THE LEADER of the Labour Party, Eamon Gilmore, and the head of a leading private hospital group have clashed over whether the Government’s co-location plans will benefit or cost taxpayers.
Mr Gilmore last Friday said figures produced to him by the Department of the Taoiseach showed that the cost to the taxpayer of locating private hospitals on the land of public hospitals would amount to €1.3 billion over seven years.
He said tax breaks would amount to €102 million for each of the eight private hospitals, with a further €500 million in costs arising from income lost to public hospitals from private insurance fees.
However, Michael Cullen, the managing director of the Beacon Hospital Group, yesterday strongly disputed Mr Gilmore’s figures and claimed that the private hospitals would be a net contributor to the State’s coffers rather than a drain on its resources.
In a debate with the Labour leader on RTÉ Radio’s News at One, Mr Cullen described Mr Gilmore’s claims as “bizarre and naive”.
He also claimed that the Labour leader had “conveniently forgot” the benefits that would also accrue to the State.
He said the Beacon Group’s three hospitals – it has won the contract to build and operate hospitals at Beaumont in Dublin, in Limerick and in Cork – would generate €1.7 billion towards the State.

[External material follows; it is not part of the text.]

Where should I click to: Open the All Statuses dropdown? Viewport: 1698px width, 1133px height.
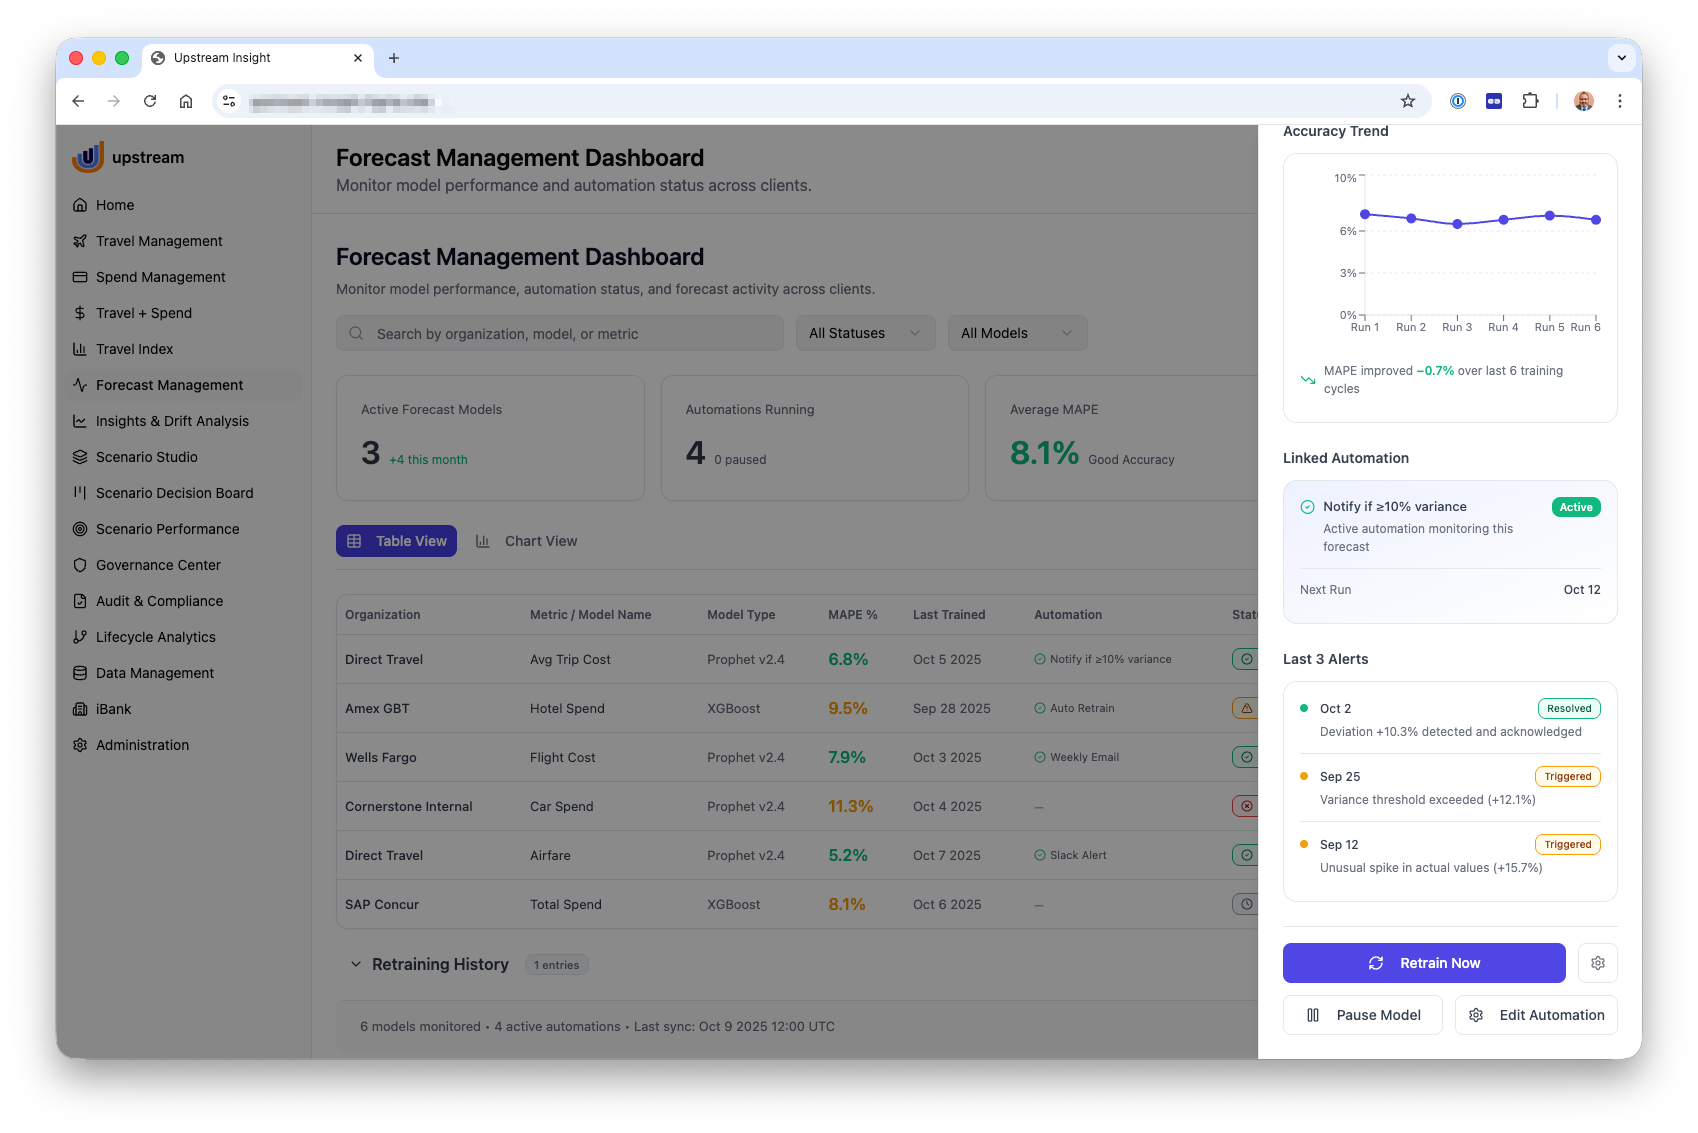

However, he accepted this amount would aggregate over the period of the lease, which was 65 years.
He added that the bulk of it would be paid in the first 20 years.
The income to the State from its three hospitals would include €280 million in rent; almost €300 million in PAYE and PRSI; and more than €600 million in corporation tax, VAT, stamp duty and contract services.
He said each of the three hospitals would employ 500 people.
Mr Gilmore said he rejected the assumptions being made by Mr Cullen, and argued that the Government had failed to look at the “big picture” before its co-location plan was announced.
“We have never seen a published cost-benefit analysis of this whole co-location exercise,” he said.
There was a need for the Comptroller and Auditor General to conduct an independent analysis of the cost of the plan to the taxpayer and the public, he said.
However, Mr Cullen countered that the National Development Finance Authority had conducted such an exercise for the HSE, the Department of Health and the Department of Finance.